MSN and CPProt list (Ton Cremers) museum-security at museum-security.org
Tue Mar 8 05:21:51 CET 2005


Stolen Munch works recovered, nine arrested
Published: 3/7/2005
  
OSLO - Three works by Norwegian artist Edvard Munch were recovered Monday
night a day after they were stolen from a hotel in southeastern Norway and
nine people were arrested, a senior police official said. 

"We found the paintings in Oslo thanks to good intelligence work," police
inspector Iver Stensrud told AFP. He said nine people were arrested in Oslo
and were being questioned. 

He indicated that investigations into the theft six months ago of the
expressionist painter's masterpieces "The Scream" and "Madonna" provided
clues that led to the unraveling of the latest heist. 
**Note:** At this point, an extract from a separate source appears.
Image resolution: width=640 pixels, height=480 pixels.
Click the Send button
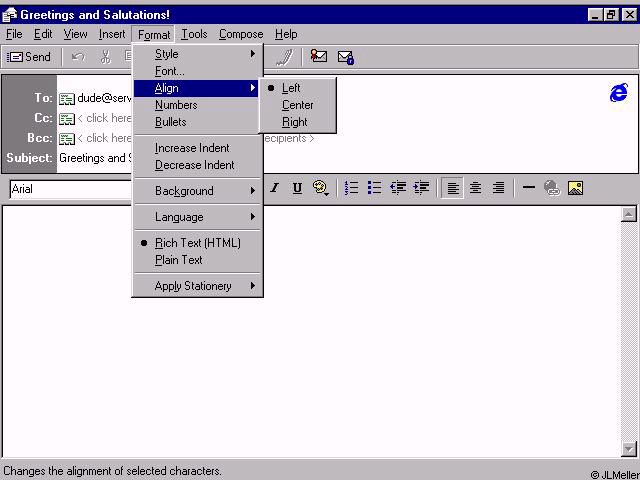[x=30, y=57]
But Stensrud said it was too earlier to tell whether the two thefts were
linked. The major works stolen from an Oslo art gallery last year have not
been recovered. 

A painting called "The Blue Dress," dating from 1915, and two lithographs, a
self-portrait of Munch and a portrait of Swedish author and playwright
August Strindberg, were snatched off the dining-room wall of a hotel. 

Stensrud declined to say what condition the paintings were in when they were
recovered. 

A hotel employee disturbed two men as they were leaving the dining room of
the Refnes Gods with the paintings under their arms late Sunday. They
dropped one, but ran off with the other three. 
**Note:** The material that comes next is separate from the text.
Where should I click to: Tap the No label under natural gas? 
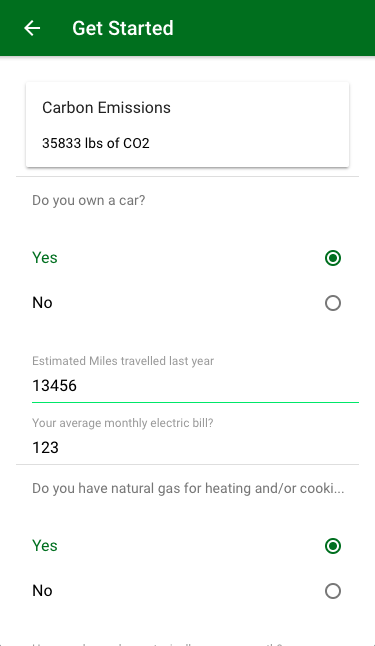42,591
An alarm aimed at protecting the pictures was reportedly not on at the time.


The Refnes Gods hotel, which is located on the Jeloeya island outside Moss,
has more than 400 artworks on display. It was fully booked when the robbery
took place. 

While Salbuvik did not divulge how much the three pictures were worth, Hans
Richard Elgheim of the Oslo auction house Galleri Wedels Plass Auksjoner
told Norwegian daily VG that the lithographs were worth between 200,000 and
500,000 kroner (32,100-80,300 dollars, 24,300-60,800 euros) each. 

As for "The Blue Dress", he said, "It's an original and is worth much more
than the lithographs. We're talking about several millions. But it is also
the picture that will be the hardest to sell". 

In last year's robbery, the thieves burst into the Munch Museum in broad
daylight, threatening a member of staff with a gun as stunned tourists
looked on, before grabbing the paintings off the walls and fleeing in a
stolen car. 

Surprisingly simple in its execution, the August 22 heist took just a few
minutes. But an ensuing controversy lasted for weeks when it was revealed
that there were no surveillance images good enough to help investigators,
perhaps a sign of naivety in a country largely spared by violent crime. 

Police found the getaway car the same day, but the thieves had dumped the
contents of a fire extinguisher into the car to remove any DNA traces. The
paintings' wooden frames were also found, possibly discarded because they
may have contained electronic tracking devices.